To prevent double-use like this, a company should say that you don't get paid until they've fixed the bug and issued a patch for it in their software, all without the exploit ever being spotted in the wild.
One problem with this is that there's already a documented history of companies rejecting bug reports and not paying the bounty, and then some time later include a fix for it in their periodic updates. It's basically the same process that causes a company's "app store" to reject a submitted tool to do a particular job, and then a few months later releasing their own app that does the same thing.
I know a good number of people who've been bitten by the latter, from both MS and Apple. In the case of a bug, it's a lot harder to document that this has happened, but various software guys I know express a strong suspicion that it has been done to them.
It's widely believed that corporations don't have ethics at all, only costs and income, which would easily explain this sort of fraudulent "offers" of rewards with no intent to pay. We've heard here often from lots of people who think that this is right and proper, and that corporations should only be motivated by the bottom line.

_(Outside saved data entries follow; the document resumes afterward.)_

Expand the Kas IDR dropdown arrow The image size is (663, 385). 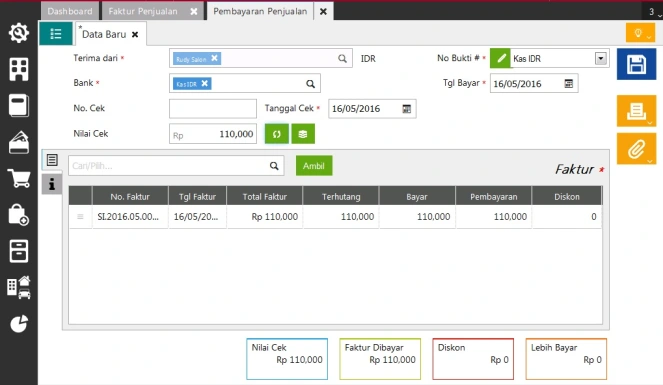[601, 58]
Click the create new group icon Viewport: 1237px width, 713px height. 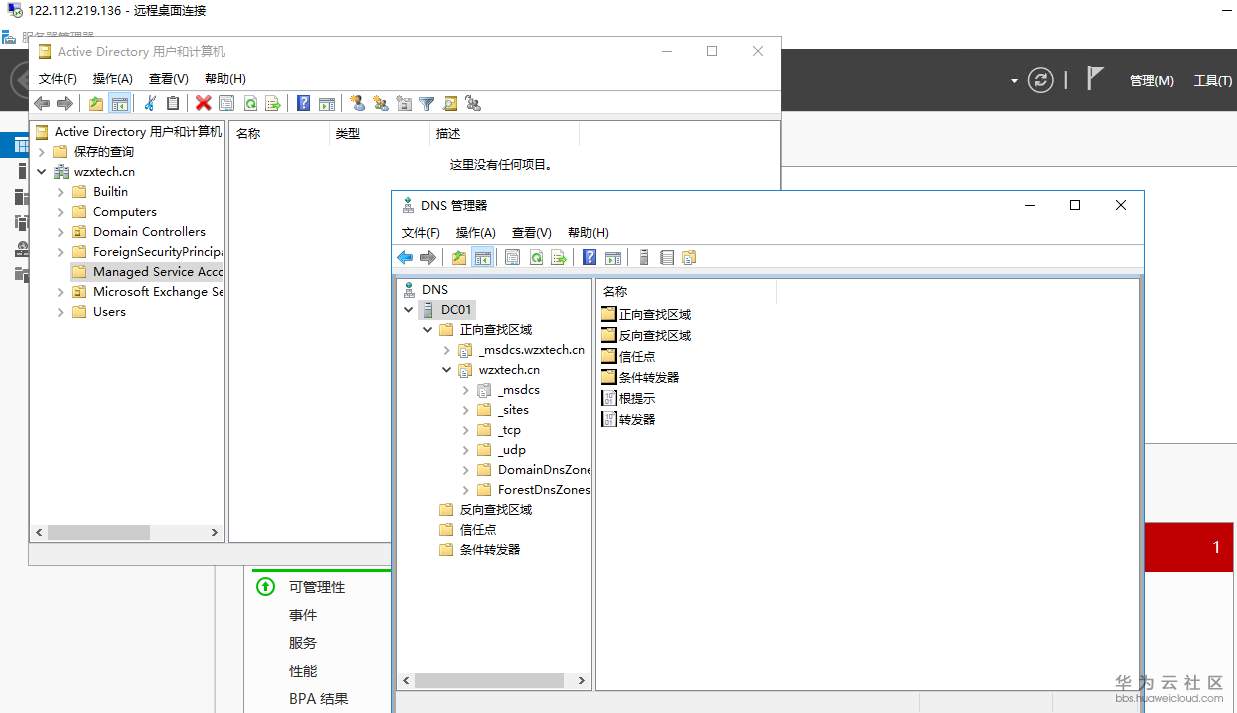click(x=379, y=103)
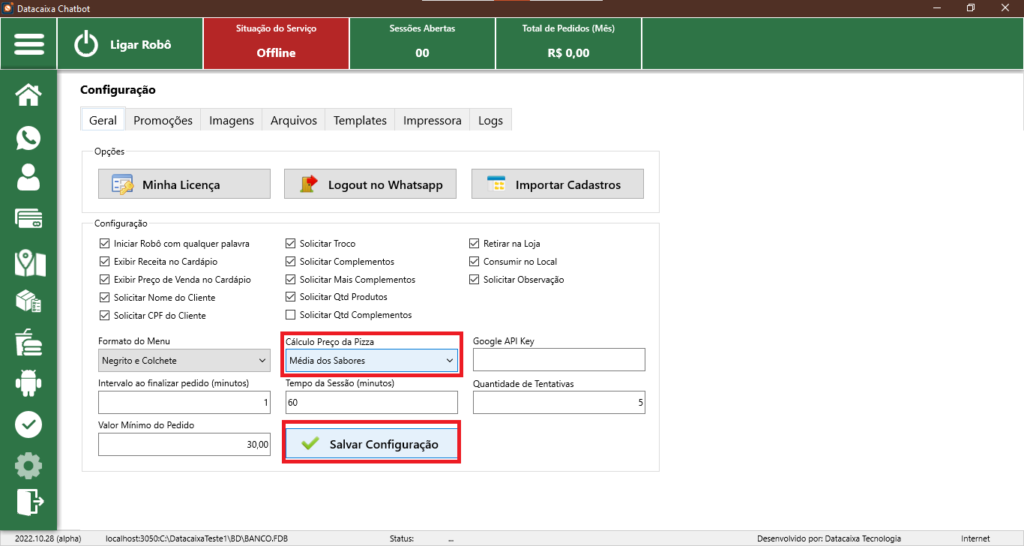This screenshot has height=546, width=1024.
Task: Open the hamburger menu in the top-left
Action: 29,45
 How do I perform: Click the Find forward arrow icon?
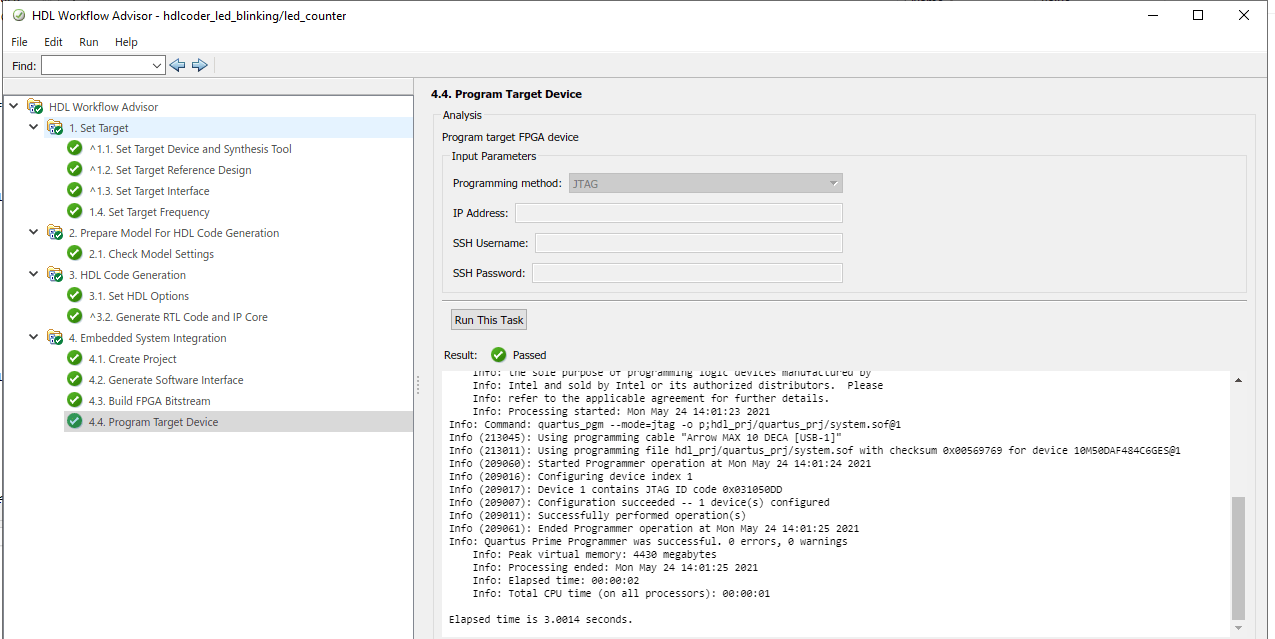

When combined with the growing penchant for treating someone who reports a security bug as a criminal "security hacker" and prosecuting people who report bugs in software products, this should reasonably make a sensible developer reluctant to take rewards programs seriously. Given an offer which could get you thanks and some money, or could land you in jail for your efforts, and no way to know beforehand which the company will do, why would you even consider letting them know your name?
(Actually, my name has appeared in numerous companies' lists of honored contributors thanks to my bug reports and patches. But I haven't sent in security-related bug reports to many companies, only to the ones I have reasons to believe I can trust.)